SOAL:
Sunting bagian artikel tentang Twitter dan propaganda Rusia yang dibuka dengan kata-kata yang memuat "Dilansir Reuters, Jumat (19/1/2018), Director" dan ditutup dengan "dicurigai milik Rusia.". Tulis ulang bagian itu dengan mengganti "propaganda" menjadi "disinformasi".

TEKS HASIL EKSTRAKSI:

"""

Twitter Akan Beritahu Pengguna yang Jadi Korban Propaganda Rusia

Twitter akan memberitahukan para penggunanya yang menjadi korban dari propaganda Rusia selama Pilpres AS 2016.

oleh Andina Librianty diperbarui 19 Jan 2018, 14:00 WIB
Diterbitkan 19 Jan 2018, 14:00 WIB
CEO Twitter Jack Dorsey
Jack Dorsey, CEO Twitter. Dok: mirror.co.uk

Liputan6.com, Jakarta - Rusia dituding telah mencampuri Pemilihan Presiden (Pilpres) di Amerika Serikat (AS) pada 2016 melalui media sosial seperti Facebook dan Twitter. Twitter pun berencana memberitahu para penggunanya yang telah menjadi korban dari pesan propaganda tersebut.

Dilansir Reuters, Jumat (19/1/2018), Director of Public Policy Twitter, Carlos Monje, menyampaikan kepada parlemen AS tentang rencana tersebut. Perusahaan akan memberitahu pengguna jika ternyata mereka telah terekspos konten yang dicurigai berasal dari layanan propaganda Rusia. Namun, situs microblogging tersebut belum memberikan pernyataan resmi kepada publik mengenai rencananya itu.

Monje mengatakan, Twitter sedang berusaha mengidentifikasi dan memberitahu pengguna secara individu yang melihat twit propaganda Rusia. Twit tersebut berasal dari akun-akun yang terhubung dengan Internet Research Army dicurigai milik Rusia.

Senator Mark Warner dari Senate Intelligence Committee menyambut baik langkah Twitter tersebut. Warner adalah salah satu yang menginvestigasi campur tangan Rusia dalam Pilpres AS.

"Setelah selama berbulan-bulan mendorong Twitter melakukan hal yang benar, saya senang perusahaan itu akan segera memberitahu pengguna yang melihat konten dari Kremlin," kata Warner melalui akun Twitter miliknya.

Berdasarkan sejumlah laporan dan bukti, badan intelijen AS menyimpulkan Rusia berusaha menginterfensi Pilpres melalui berbagai saluran siber untuk membuat perselisihan politik dan membantu memenangkan Donald Trump. Rusia sendiri telah berulang kali membantah tuduhan tersebut.

"""

DATA TERSIMPAN:
"""

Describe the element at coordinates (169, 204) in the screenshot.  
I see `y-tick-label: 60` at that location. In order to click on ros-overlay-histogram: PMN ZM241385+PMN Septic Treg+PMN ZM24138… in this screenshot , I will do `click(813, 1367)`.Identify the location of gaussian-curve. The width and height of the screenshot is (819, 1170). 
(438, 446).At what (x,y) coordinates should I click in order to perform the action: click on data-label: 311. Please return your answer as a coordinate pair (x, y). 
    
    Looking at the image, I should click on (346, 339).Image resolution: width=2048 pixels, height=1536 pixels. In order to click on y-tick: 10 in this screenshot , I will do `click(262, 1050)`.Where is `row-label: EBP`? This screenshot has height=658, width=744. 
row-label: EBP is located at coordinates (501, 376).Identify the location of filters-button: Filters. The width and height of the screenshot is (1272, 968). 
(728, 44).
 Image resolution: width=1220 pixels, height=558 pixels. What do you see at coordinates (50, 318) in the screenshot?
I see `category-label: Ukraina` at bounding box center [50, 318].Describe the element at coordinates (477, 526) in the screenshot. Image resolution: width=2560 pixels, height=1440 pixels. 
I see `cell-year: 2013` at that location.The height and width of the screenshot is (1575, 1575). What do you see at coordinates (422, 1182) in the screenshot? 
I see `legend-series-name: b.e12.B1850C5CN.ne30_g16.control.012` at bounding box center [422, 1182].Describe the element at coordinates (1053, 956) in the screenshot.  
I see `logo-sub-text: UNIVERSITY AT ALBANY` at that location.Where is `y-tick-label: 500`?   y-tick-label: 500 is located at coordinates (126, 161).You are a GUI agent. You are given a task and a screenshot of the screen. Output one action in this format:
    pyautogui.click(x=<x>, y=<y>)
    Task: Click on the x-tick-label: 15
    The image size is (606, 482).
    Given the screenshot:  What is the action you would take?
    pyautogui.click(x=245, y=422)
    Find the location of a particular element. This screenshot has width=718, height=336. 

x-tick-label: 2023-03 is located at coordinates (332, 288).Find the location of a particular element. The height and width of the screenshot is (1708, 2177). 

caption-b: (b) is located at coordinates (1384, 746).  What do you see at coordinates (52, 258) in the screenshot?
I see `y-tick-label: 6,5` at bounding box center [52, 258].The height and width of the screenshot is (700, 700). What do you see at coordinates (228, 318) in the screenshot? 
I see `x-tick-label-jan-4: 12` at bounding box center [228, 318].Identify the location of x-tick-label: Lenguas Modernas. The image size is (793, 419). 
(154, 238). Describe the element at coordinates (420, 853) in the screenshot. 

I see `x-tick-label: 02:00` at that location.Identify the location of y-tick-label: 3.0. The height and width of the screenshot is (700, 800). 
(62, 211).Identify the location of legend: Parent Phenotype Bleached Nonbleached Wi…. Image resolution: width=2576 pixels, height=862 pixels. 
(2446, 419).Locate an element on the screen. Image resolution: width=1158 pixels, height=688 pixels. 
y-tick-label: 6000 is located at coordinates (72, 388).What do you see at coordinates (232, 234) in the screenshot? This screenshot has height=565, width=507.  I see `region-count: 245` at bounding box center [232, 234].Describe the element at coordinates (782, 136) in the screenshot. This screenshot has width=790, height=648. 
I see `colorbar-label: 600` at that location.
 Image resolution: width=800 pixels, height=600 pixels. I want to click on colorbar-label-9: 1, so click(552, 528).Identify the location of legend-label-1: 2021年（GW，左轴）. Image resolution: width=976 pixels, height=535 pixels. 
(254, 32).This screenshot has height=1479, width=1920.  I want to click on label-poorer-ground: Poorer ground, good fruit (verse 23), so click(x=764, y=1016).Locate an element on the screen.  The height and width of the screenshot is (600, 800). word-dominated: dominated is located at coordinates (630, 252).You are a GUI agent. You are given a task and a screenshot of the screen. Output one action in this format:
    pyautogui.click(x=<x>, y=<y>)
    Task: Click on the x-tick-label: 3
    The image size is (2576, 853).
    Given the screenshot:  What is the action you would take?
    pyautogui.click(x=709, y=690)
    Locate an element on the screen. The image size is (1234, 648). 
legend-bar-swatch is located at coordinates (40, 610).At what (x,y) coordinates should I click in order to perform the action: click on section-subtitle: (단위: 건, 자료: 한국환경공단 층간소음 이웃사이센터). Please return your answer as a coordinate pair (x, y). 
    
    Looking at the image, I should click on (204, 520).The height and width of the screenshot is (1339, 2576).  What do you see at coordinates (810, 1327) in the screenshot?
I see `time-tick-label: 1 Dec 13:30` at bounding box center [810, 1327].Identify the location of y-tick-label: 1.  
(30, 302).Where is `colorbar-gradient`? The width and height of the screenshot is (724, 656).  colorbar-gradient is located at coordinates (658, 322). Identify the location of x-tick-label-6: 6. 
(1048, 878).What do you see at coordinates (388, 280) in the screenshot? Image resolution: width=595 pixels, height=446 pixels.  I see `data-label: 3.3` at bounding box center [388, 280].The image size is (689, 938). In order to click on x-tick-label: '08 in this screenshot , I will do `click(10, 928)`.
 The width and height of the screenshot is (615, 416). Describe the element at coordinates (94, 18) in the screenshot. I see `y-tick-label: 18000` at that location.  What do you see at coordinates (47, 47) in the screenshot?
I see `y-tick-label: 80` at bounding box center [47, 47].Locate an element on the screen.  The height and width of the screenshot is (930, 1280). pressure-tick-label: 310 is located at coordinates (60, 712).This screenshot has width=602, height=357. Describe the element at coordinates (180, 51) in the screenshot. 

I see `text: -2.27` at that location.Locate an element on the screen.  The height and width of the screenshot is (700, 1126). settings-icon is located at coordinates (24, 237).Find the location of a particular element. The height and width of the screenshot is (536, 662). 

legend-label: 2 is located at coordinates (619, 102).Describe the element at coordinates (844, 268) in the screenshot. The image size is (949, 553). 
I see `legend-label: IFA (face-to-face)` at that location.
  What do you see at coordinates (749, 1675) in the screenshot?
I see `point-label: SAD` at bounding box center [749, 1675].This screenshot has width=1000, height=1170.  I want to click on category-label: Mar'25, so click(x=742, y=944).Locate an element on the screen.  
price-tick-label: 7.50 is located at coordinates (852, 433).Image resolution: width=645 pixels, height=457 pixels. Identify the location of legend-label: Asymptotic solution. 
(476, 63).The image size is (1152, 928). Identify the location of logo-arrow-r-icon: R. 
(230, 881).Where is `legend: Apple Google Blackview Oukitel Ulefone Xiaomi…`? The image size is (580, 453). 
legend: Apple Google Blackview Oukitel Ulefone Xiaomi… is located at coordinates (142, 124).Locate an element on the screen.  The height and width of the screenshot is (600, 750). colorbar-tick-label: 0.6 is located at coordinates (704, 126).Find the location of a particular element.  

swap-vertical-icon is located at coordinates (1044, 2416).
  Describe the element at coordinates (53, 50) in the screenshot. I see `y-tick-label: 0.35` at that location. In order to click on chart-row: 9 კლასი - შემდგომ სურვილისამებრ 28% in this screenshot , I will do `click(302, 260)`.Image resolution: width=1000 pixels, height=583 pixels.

"""

HASIL KELUARAN:
Dilansir Reuters, Jumat (19/1/2018), Director of Public Policy Twitter, Carlos Monje, menyampaikan kepada parlemen AS tentang rencana tersebut. Perusahaan akan memberitahu pengguna jika ternyata mereka telah terekspos konten yang dicurigai berasal dari layanan disinformasi Rusia. Namun, situs microblogging tersebut belum memberikan pernyataan resmi kepada publik mengenai rencananya itu.

Monje mengatakan, Twitter sedang berusaha mengidentifikasi dan memberitahu pengguna secara individu yang melihat twit disinformasi Rusia. Twit tersebut berasal dari akun-akun yang terhubung dengan Internet Research Army dicurigai milik Rusia.